Por
Fuentes: Rebelión
Quería que su obra fuese alimento de los pueblos y un
estímulo para movilizarse y luchar y no un material bibliográfico para
cursos de posgrado de historia latinoamericana. Intrigado, más de una
vez le pregunté como hacía para escribir cosas tan bellas, profundas y
sencillas. Su respuesta me asombró: “a veces me paso una noche en vela
buscando una palabra, la palabra precisa”.
Recuerdo como si fuera hoy aquel fatídico 13 de Abril del 2015,
cuando me llegó la noticia del deceso de Eduardo Galeano.
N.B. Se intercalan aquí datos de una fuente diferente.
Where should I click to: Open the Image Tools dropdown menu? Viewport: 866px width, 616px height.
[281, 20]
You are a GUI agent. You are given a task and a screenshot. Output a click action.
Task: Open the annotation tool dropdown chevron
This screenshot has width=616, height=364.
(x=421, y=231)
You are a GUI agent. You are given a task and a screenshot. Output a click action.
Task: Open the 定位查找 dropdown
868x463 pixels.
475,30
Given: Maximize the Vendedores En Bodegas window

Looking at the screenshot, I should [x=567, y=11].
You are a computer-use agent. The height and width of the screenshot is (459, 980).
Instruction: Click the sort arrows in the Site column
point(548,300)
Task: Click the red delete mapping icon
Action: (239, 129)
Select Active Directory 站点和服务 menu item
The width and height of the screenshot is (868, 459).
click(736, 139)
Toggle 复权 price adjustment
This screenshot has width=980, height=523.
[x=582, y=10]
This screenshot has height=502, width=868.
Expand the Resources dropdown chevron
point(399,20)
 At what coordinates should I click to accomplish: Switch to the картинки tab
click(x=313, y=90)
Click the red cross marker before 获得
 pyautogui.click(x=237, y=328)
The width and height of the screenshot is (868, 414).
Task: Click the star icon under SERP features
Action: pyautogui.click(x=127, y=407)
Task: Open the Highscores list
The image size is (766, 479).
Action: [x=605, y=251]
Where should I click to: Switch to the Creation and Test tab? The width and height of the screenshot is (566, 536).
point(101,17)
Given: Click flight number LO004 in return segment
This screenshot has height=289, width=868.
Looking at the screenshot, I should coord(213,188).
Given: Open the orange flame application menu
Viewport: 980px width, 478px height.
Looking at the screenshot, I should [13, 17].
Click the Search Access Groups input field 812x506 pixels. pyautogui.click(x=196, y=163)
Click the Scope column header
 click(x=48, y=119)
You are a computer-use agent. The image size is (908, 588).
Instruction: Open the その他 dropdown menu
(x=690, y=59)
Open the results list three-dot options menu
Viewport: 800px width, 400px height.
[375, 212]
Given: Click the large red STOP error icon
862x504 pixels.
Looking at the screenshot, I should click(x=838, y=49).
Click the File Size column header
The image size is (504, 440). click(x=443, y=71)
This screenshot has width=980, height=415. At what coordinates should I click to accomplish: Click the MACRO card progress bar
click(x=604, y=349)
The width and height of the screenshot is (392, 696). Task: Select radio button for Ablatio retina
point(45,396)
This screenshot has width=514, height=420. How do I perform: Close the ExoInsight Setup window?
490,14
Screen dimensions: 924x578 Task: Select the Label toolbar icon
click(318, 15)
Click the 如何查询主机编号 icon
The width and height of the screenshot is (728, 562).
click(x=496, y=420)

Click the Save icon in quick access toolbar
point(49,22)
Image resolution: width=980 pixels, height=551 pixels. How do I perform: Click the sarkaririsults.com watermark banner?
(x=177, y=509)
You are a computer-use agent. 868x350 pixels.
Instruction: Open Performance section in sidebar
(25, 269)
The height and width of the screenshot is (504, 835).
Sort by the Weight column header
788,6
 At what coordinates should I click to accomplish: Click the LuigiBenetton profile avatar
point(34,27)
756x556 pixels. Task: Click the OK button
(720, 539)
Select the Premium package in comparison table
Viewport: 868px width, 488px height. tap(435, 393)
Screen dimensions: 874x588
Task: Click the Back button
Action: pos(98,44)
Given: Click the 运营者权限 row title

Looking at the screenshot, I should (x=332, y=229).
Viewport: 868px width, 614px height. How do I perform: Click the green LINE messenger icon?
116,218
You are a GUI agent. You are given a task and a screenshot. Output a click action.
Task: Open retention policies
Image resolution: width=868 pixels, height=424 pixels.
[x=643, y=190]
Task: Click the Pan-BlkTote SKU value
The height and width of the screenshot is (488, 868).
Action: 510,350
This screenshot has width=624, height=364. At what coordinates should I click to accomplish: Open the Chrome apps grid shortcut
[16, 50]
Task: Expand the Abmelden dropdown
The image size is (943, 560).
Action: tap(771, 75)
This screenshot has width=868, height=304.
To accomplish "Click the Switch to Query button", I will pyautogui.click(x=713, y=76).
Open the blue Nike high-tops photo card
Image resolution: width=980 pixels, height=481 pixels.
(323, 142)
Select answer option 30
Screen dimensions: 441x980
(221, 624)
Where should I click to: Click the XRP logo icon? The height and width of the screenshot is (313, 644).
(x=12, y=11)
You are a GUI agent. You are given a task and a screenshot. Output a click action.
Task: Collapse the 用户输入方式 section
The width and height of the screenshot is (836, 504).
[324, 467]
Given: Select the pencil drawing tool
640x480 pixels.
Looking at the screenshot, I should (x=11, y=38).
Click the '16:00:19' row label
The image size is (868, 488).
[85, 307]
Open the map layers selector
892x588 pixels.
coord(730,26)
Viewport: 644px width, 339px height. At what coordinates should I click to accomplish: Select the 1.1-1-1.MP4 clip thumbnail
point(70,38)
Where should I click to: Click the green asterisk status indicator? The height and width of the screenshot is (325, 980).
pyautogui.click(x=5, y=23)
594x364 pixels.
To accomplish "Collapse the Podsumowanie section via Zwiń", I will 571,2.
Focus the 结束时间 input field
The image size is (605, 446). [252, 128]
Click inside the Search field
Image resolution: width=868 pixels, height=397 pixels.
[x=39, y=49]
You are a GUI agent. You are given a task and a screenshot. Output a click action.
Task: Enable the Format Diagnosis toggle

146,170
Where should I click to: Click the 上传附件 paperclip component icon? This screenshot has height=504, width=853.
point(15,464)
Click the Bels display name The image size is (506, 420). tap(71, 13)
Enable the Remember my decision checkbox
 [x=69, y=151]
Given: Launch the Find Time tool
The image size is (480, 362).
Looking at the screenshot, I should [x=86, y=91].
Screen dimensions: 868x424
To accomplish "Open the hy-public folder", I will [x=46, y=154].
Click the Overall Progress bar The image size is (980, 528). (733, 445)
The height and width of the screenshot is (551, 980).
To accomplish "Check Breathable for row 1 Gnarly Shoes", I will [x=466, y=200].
Lo único que
atiné hacer fue buscar sus libros en mi biblioteca y sentirme una vez
más en su compañía y deleitándome con su lectura. Eduardo fue no sólo un
crítico incisivo y mordaz del capitalismo y un hombre comprometido con
la revolución latinoamericana sino también un pensador a la vez original
y profundo, combinación bastante inusual. La tragedia de algunos
intelectuales que se jactan de su originalidad –materia inevitablemente
polémica porque, como dijo Alfred North
Whitehead, “toda la filosofía occidental es una serie de notas a pie de
página de la filosofía de Platón”- es que rara vez su pensamiento
trasciende el espectral mundo de las apariencias. Son originales pero en
la producción de trivialidades, consumados maestros en el arte de la
prestidigitación de la palabra. Toda generalización es injusta pero
tengo para mí la convicción de que gran parte del llamado “pensamiento
posmoderno” (si es que tal cosa no fuese un oxímoron) encaja en esta
descripción. Con la exuberancia de sus malabarismos verbales los
posmodernos cumplen -creo que en muchos casos sin saberlo- una
importante función conservadora al estimular y justificar el
eclecticismo, la resignación política y el conformismo. Otros son
profundos, pero no originales. Sus ideas medulares abrevan en algunas de
las más grandes cabezas de la historia de las ideas políticas y
sociales. El precio de esa profundidad tomada de prestado -y sin que
siempre se reconozca la deuda con el verdadero creador- es lo que
Gramsci llamaba «el doctrinarismo pedante»: el reemplazo del análisis
concreto de la realidad concreta por audaces plumazos de venerable
prosapia pero que nada explican y que mucho menos sirven para cambiar el
mundo. La profundidad de la obra interpretativa de Galeano tenía sus
raíces en la tradición marxista, pero enriquecida con su notable
erudición histórica y su excepcional conocimiento de primera mano de las
realidades de su tiempo.
Galeano, como todo grande de verdad,
era una persona humilde, sencilla, generosa. Dueño de un refinado
sentido del humor, signo inconfundible de la inteligencia. Todo
encuentro con él era un diálogo, jamás un monólogo, y sin lugar para la
tan común tendencia de algunos intelectuales a convertir a la historia
contemporánea en una simple anécdota emanada de sus dichos o escritos.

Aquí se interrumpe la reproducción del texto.